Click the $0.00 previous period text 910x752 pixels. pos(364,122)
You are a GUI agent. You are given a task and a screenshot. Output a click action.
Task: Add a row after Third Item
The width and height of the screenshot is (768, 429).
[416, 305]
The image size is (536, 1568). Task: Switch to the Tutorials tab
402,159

--

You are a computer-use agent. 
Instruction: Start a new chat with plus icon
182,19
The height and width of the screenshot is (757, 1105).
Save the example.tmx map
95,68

§ Required work
Copy each line of the listing above that includes the word "agent".

§ Result of the task
You are a GUI agent. You are given a task and a screenshot. Output a click action.
You are a computer-use agent. 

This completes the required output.